Commercial Banks in the Federal Funds Market

Commercial banks and other depository institution must hold liquid assets in a special reserve account, equal to a fraction of the funds deposited with them by the public. Only vault cash held on the premises and reserve balances kept with the Federal Reserve Bank in the district count in meeting this legal reserve requirement. Frequently, commercial banks (especially small banks) hold more legal reserves than the law requires, Because these reserve earn little r no income, most bankers active in the money market try to dispose of any excess legal reserves in their possession, even if they can only lend the funds overnight.
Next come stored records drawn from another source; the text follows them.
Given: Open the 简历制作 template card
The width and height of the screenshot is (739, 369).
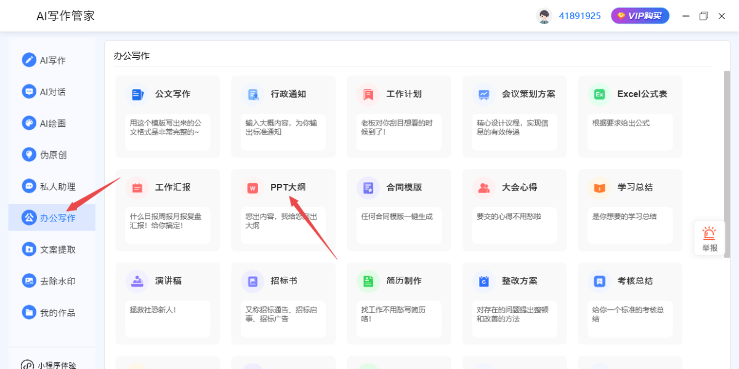Looking at the screenshot, I should tap(398, 303).
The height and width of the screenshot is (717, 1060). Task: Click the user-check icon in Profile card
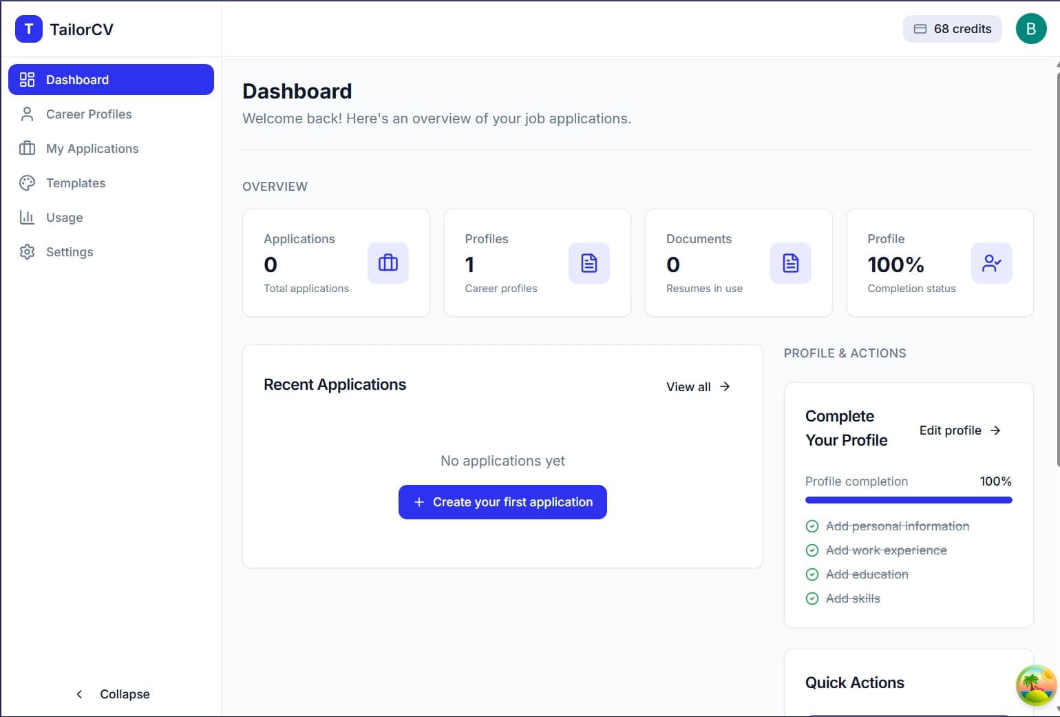991,263
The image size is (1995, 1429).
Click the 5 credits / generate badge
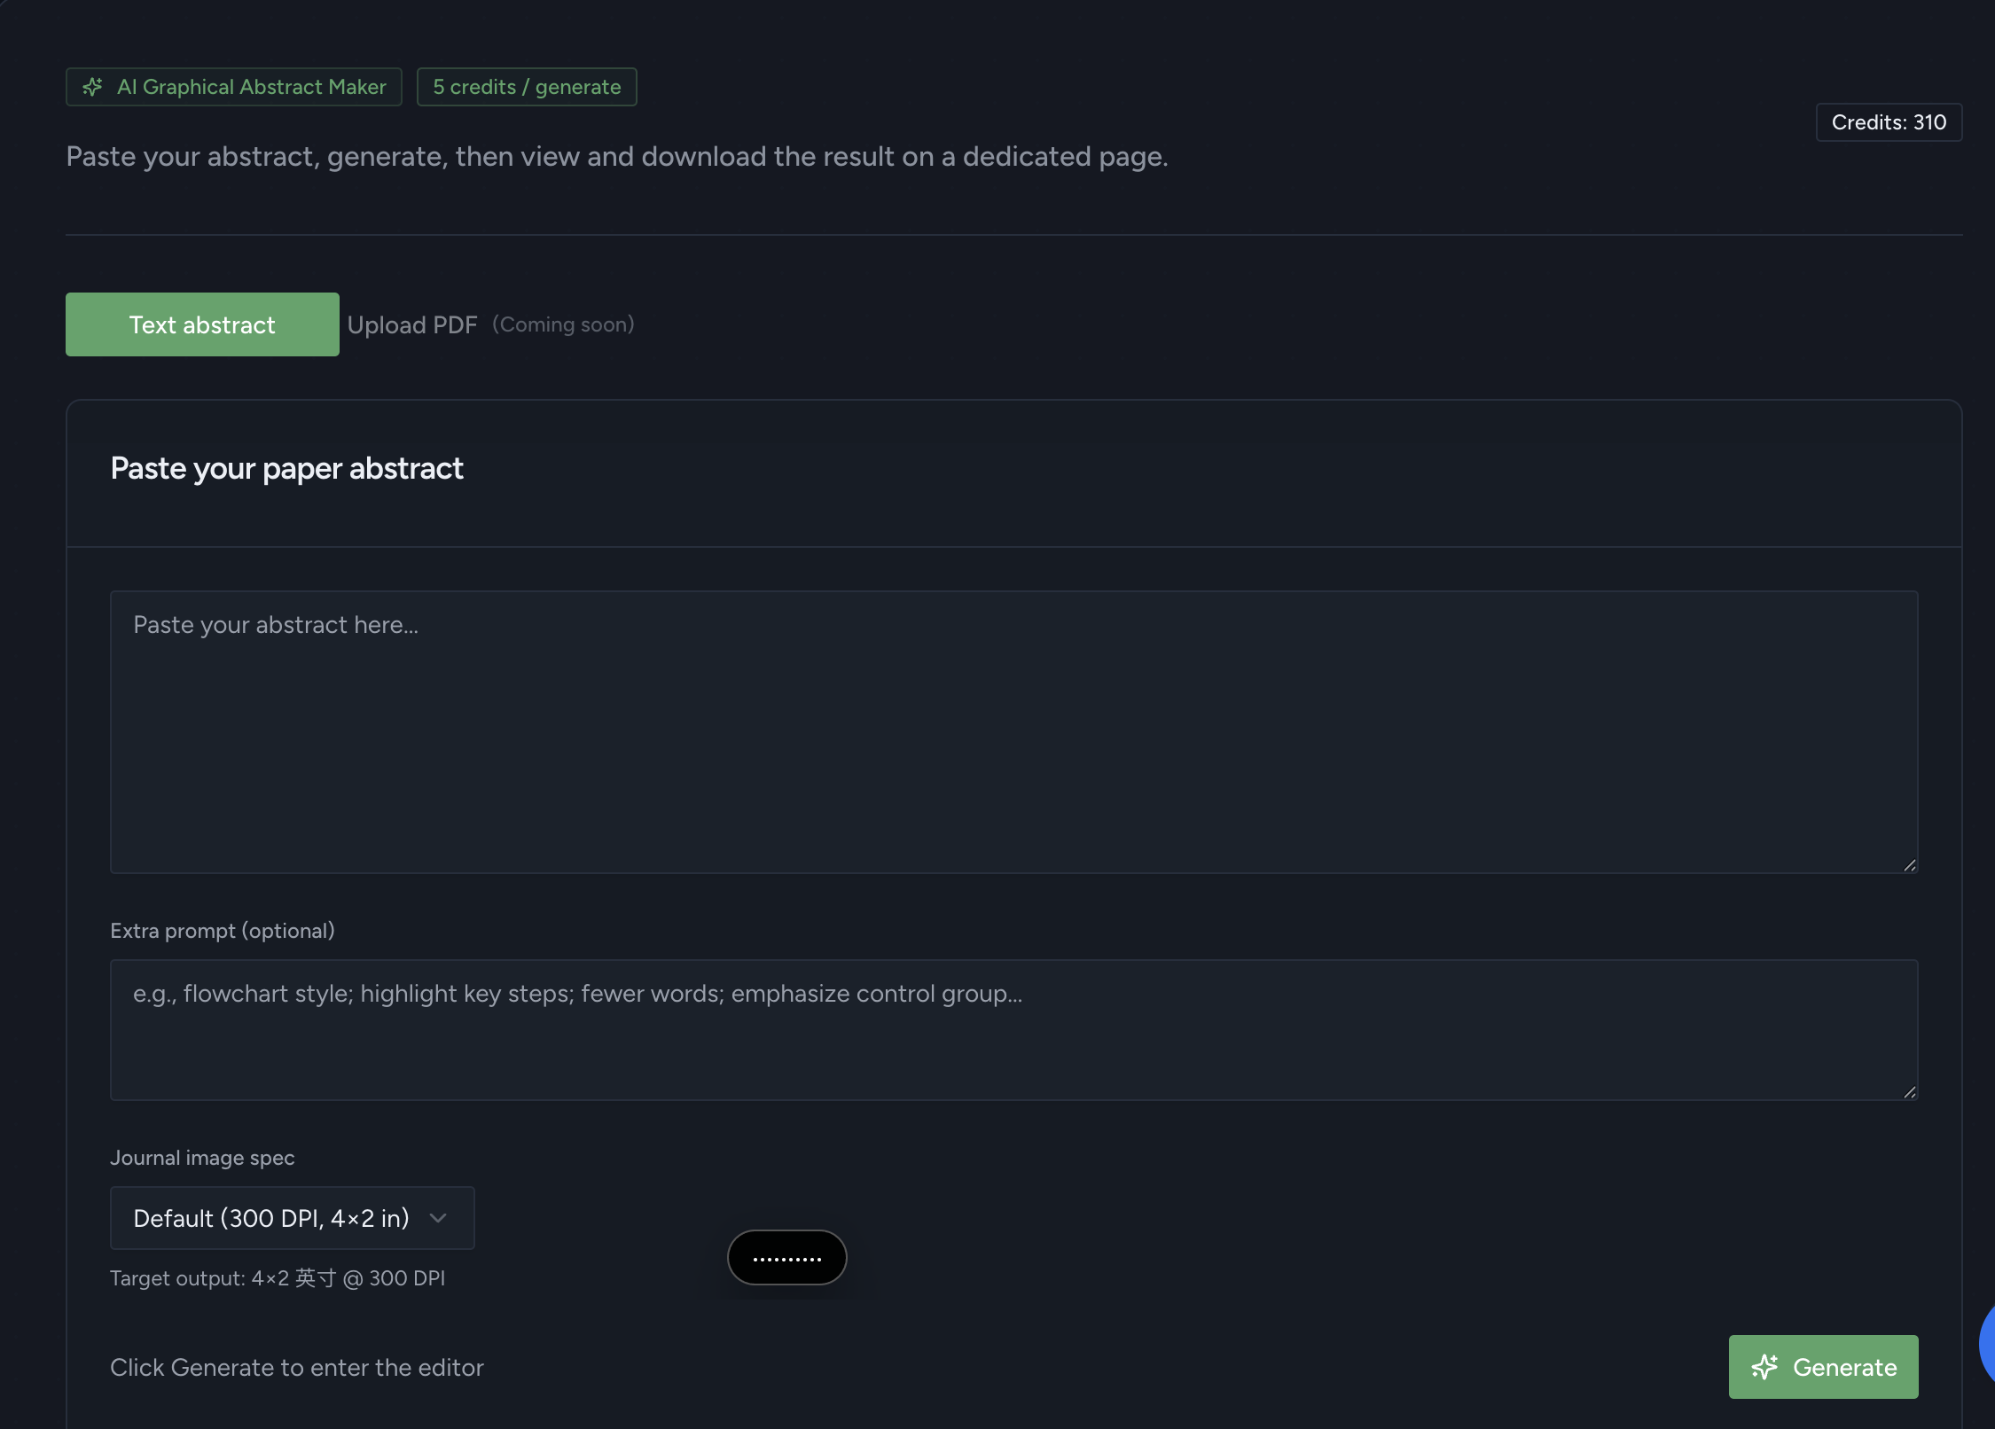pyautogui.click(x=527, y=87)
Banks are aided greatly in this endeavor by the fact that their legal reserve requirement is calculated on an average basis over a week. the reserve requirement is stated as a daily average for seven days stretching from Thursday to the following Wednesday, Moreover, Federal Reserve regulations allow the manager of the individual bank‘s money desk-the department responsible for keeping tract of the bank‘s legal reserve position-to base the current week‘s legally required reserve holdings on the level of deposits prevailing two weeks earlier. Current Federal Reserve regulations also permit the money desk manager to use the amount of vault cash held two weeks before to satisfy a portion of the current week‘s reserve requirement.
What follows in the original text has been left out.